# Adjust ride height



## manjula (Jun 24, 2003)

Hi All,

I have a B12 2wd 4dr hatchback. 

My rear is kinda low and thought of raising it up a bit.  

I know...lot of u people here talk about lowering but I need to raise.  

Anyway, my suspension is stock. And I thought I should replace the springs.

Which option should I go ahead with.

1. stiffer springs with stock height
2. taller springs with stock rate

Please correct me if I am wrong.

Thank you for any advice and comments.

Manjula


----------



## McLaren F1 2003 (Jan 2, 2003)

i dunno if im right about this, but if your rear is sagging, your stock struts might be blown.

have they ever been replaced?


----------



## Wont Be Beat (Sep 20, 2002)

1. Shocks have nothing to do with ride height.

2. You probebly wont find taller springs with stock rates.

3. You probebly wont find stiffer springs with stock hieght.
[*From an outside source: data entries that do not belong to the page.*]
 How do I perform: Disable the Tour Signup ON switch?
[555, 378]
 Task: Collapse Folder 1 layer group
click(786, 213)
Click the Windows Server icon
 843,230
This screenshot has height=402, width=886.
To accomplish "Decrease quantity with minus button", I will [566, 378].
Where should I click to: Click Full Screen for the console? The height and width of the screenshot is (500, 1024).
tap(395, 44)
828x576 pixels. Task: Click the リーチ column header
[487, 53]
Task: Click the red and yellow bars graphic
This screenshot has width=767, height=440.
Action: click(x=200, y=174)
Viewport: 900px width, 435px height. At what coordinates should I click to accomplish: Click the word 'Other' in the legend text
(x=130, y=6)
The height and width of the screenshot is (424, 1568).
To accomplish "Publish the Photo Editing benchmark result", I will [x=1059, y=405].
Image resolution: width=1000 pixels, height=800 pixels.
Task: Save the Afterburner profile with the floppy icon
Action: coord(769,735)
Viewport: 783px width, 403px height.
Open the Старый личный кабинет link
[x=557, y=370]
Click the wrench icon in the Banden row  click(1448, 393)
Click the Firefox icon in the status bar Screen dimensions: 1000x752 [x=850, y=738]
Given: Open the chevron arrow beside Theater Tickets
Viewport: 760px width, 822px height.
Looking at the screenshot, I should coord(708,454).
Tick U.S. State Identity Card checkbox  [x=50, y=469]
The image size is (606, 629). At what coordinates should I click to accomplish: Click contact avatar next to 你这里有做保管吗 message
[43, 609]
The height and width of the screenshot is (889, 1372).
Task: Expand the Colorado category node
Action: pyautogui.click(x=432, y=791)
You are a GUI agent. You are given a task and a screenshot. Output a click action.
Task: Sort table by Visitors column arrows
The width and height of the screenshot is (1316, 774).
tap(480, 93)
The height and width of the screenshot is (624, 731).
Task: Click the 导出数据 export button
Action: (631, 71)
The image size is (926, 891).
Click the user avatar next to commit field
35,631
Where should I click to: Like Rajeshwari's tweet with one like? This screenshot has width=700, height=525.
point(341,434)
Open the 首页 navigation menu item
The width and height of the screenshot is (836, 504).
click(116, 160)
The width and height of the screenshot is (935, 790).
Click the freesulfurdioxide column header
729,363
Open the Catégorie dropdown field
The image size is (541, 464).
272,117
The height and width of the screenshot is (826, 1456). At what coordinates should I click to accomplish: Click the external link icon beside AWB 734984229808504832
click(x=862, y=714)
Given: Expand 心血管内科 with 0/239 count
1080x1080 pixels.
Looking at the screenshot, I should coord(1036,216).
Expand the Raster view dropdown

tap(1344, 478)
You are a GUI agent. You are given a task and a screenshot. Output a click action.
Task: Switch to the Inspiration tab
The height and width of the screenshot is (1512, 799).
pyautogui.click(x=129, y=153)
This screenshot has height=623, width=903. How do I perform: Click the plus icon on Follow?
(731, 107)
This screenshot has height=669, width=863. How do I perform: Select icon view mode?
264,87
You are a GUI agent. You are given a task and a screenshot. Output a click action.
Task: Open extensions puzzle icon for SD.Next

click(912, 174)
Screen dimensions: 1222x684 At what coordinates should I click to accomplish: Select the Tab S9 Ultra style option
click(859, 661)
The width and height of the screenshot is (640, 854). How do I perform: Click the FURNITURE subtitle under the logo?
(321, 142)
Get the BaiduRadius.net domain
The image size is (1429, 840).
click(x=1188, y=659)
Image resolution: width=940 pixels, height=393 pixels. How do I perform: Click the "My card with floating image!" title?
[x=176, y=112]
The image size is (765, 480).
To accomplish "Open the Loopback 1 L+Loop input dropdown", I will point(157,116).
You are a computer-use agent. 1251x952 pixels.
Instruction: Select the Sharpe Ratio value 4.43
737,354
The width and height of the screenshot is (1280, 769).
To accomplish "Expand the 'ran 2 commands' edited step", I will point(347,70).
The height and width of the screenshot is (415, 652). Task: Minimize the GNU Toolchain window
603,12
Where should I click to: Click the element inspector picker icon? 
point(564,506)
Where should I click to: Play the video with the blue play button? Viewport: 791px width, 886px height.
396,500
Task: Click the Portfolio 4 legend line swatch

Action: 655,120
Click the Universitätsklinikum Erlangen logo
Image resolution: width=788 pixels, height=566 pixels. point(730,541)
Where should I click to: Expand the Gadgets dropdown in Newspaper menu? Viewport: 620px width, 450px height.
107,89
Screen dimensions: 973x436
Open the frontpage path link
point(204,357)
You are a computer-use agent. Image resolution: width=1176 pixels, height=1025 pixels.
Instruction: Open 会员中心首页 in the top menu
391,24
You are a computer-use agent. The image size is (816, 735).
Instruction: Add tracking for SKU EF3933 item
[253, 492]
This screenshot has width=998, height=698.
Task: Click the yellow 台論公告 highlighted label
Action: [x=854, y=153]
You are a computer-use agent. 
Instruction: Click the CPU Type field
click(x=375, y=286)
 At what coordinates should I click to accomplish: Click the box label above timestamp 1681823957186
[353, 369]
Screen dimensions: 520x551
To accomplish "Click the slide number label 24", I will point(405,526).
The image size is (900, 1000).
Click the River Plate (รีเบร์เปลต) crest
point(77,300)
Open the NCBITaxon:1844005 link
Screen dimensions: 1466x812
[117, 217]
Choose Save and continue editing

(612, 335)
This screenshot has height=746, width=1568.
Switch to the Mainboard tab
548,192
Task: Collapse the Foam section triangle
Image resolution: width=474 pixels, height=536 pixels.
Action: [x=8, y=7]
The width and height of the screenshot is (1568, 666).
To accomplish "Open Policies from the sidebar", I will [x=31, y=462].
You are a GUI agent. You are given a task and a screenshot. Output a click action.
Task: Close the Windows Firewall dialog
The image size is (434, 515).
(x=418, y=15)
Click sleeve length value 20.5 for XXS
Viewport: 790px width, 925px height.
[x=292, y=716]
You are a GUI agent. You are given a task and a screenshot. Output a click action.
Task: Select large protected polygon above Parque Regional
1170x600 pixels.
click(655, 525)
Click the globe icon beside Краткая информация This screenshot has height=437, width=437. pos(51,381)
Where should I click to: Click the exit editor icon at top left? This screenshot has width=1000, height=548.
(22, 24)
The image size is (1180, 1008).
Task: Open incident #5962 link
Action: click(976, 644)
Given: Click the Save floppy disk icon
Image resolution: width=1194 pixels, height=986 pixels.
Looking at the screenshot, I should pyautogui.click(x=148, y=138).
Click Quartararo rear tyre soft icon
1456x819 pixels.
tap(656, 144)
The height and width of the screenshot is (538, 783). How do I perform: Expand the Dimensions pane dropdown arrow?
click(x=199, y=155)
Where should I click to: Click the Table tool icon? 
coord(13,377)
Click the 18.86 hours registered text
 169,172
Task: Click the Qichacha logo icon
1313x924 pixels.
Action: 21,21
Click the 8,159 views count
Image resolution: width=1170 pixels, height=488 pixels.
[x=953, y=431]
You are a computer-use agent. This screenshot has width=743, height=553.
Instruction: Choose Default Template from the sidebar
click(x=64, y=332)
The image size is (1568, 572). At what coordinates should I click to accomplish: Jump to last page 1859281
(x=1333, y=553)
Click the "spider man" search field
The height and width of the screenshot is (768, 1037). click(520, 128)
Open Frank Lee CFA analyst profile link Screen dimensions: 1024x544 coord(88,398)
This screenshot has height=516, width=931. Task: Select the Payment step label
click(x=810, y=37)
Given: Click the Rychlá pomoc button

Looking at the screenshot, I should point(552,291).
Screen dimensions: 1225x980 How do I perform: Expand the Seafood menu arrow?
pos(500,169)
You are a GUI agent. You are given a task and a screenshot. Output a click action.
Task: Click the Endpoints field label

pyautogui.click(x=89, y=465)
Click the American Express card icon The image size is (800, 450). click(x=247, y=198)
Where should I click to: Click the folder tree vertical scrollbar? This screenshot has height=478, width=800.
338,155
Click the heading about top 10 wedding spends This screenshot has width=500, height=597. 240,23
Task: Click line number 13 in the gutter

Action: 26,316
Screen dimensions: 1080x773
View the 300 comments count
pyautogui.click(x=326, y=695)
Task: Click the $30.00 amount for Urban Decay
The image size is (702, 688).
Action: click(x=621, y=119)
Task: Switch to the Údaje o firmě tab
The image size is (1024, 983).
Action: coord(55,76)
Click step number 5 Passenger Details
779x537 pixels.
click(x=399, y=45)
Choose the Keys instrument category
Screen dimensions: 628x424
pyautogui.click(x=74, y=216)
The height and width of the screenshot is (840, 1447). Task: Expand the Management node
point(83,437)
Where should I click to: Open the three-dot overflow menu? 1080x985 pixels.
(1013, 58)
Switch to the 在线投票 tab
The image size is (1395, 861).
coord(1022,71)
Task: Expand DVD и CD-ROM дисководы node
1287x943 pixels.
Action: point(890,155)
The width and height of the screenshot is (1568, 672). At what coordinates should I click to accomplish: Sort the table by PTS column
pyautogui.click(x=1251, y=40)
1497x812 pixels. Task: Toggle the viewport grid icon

Your best bet is to buy new stock springs or buy aftermarket lowering springs with a very slight drop like Progress or Eibach Pro-kit. Ground-Control also makes coilover sleeves that allow you to have near stock height as well as custom spring rates.


----------



## McLaren F1 2003 (Jan 2, 2003)

Wont Be Beat said:


> *1. Shocks have nothing to do with ride height.
> 
> 2. You probebly wont find taller springs with stock rates.
> 
> ...


so youre telling me, that if you have blown shocks, your car wont sag?


----------



## Mervic (May 1, 2002)

McLaren F1 2003 said:


> *so youre telling me, that if you have blown shocks, your car wont sag? *


 Shocks/struts main purpose is to dampen the oscillation of the spring so the car will not bounce around. The springs length and rate determines the height of the car. So manjula your car is probably sagging coz your springs lost its tension (right word?). Replace it with stock springs and the height will be back to original.


----------



## McLaren F1 2003 (Jan 2, 2003)

ok, well i have been proved wrong


----------



## Wont Be Beat (Sep 20, 2002)

McLaren F1 2003 said:


> *so youre telling me, that if you have blown shocks, your car wont sag? *


Yeah


----------



## manjula (Jun 24, 2003)

thanx all.


----------